Hintergrund-Geräusche fördern kreatives Denken

Herbert Lattermann

Hören Sie bei der Arbeit gerne Musik? An dieser Frage scheiden sich die Geister … die kreativen Geister mögen Musik bei der Arbeit oft, und das aus gutem Grund, wie Experimente von Ravi Mehta und Rui Zhu gezeigt haben. Die beiden Psychologen von der Universität British Columbia haben ihren rund 300 Probanden Aufgaben gestellt, die flexibles und assoziatives Denken verlangten, also Kreativität. Dabei teilten die Forscher die Teilnehmer in mehrere Gruppen ein, die unterschiedlichen Lärmpegeln ausgesetzt waren:

  • Dem Stimmengewirr in einem Café
  • Dem Lärm einer Autobahn
  • Absoluter Ruhe

Die erste Gruppe, die von moderaten Geräuschen umgeben war, hatte die besten Ergebnisse und fand auch kreativere Lösungen als die beiden anderen Gruppen. Der Einfluss von Hintergrundgeräuschen auf das kreative Denken erreicht bei etwa 70 Dezibel ein Maximum und nimmt dann bei steigender Lautstärke rapide ab.

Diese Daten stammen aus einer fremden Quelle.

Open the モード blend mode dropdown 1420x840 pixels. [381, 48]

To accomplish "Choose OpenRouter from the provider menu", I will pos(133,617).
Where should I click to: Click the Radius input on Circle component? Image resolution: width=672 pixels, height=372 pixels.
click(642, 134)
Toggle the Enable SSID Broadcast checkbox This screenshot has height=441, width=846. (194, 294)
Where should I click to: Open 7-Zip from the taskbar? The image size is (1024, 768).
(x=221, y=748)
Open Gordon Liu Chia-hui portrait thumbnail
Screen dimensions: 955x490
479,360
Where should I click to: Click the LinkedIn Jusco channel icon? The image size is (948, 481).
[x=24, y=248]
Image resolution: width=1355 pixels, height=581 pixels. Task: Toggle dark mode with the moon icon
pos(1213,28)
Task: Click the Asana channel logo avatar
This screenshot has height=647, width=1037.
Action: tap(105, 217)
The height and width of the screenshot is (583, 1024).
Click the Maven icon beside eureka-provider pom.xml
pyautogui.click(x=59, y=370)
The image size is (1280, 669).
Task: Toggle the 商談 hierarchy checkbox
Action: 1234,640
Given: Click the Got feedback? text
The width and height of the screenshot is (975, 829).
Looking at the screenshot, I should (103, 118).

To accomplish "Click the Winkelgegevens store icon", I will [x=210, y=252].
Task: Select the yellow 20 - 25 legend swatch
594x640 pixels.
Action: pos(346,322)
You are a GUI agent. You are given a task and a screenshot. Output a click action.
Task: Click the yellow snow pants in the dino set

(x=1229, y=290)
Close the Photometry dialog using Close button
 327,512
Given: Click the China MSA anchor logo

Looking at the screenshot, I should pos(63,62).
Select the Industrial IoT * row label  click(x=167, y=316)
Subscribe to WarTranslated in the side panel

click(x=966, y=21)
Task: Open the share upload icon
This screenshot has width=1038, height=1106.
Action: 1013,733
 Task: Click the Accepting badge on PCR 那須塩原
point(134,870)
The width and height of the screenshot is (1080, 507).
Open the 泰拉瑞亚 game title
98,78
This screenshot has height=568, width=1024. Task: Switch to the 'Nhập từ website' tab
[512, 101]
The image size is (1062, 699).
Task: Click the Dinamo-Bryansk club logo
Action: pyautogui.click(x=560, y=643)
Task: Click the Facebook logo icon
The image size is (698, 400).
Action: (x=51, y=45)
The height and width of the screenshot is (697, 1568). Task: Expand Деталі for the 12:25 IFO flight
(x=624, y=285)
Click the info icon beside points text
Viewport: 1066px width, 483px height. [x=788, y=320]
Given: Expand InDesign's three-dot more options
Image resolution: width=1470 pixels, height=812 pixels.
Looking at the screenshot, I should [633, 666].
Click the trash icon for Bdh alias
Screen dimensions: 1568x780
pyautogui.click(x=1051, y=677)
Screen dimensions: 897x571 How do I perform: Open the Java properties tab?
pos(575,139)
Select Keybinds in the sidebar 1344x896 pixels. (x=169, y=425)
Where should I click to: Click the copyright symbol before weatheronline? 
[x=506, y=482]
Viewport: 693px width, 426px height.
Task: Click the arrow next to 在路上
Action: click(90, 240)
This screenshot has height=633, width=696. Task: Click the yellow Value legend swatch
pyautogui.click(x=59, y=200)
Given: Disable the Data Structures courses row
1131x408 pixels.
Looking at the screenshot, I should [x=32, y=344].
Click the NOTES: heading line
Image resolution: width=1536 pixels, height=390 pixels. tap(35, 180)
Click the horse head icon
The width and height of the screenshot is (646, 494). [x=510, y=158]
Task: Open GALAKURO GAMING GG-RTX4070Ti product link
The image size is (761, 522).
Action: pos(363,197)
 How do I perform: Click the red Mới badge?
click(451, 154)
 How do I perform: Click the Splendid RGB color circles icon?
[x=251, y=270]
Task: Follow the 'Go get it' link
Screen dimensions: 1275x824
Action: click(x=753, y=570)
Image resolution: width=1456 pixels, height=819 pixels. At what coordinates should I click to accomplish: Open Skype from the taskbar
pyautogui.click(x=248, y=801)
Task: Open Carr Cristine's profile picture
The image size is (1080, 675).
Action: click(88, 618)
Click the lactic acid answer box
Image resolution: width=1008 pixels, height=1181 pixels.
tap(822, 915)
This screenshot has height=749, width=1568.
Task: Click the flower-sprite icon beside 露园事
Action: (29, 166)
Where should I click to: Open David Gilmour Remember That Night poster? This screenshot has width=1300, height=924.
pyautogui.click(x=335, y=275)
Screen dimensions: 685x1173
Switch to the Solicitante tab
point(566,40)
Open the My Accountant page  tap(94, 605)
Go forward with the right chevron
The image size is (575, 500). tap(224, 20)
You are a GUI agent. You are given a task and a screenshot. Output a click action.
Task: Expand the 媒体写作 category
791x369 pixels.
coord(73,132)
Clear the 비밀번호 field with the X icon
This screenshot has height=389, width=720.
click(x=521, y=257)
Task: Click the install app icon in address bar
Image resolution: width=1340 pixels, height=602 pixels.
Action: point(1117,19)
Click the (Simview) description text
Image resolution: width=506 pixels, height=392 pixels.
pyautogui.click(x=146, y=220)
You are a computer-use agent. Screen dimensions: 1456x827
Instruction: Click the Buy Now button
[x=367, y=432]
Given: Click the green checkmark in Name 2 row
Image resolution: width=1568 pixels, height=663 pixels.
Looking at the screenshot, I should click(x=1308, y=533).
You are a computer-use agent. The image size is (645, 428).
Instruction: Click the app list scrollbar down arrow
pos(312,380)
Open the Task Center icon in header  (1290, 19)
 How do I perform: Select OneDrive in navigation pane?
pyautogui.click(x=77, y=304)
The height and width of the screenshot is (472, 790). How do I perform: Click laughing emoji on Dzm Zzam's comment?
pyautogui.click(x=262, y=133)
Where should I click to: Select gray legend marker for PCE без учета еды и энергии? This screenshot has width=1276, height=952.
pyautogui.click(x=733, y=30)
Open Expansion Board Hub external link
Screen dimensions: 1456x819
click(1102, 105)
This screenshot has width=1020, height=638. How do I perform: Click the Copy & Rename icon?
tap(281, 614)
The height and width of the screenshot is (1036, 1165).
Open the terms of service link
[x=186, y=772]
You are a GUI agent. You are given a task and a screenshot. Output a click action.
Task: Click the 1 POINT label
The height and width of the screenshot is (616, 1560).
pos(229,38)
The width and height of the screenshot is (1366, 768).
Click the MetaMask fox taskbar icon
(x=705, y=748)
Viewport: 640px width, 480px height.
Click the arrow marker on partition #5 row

Zum Vergleich: Flüstern hat einen Pegel von 30 Dezibel, leise Musik hat 40, Kantinengeräusche etwa 65 Dezibel.

Eine moderate Geräuschkulisse bewirkt also eine leichte Ablenkung und sorgt dafür, dass wir gewohnte Denkmuster leichter verlassen und auf neue Gedanken kommen können. Dabei bevorzugen die meisten Menschen Musik, denn bei Gesprächen im Hintergrund besteht die Gefahr, zuhören zu wollen.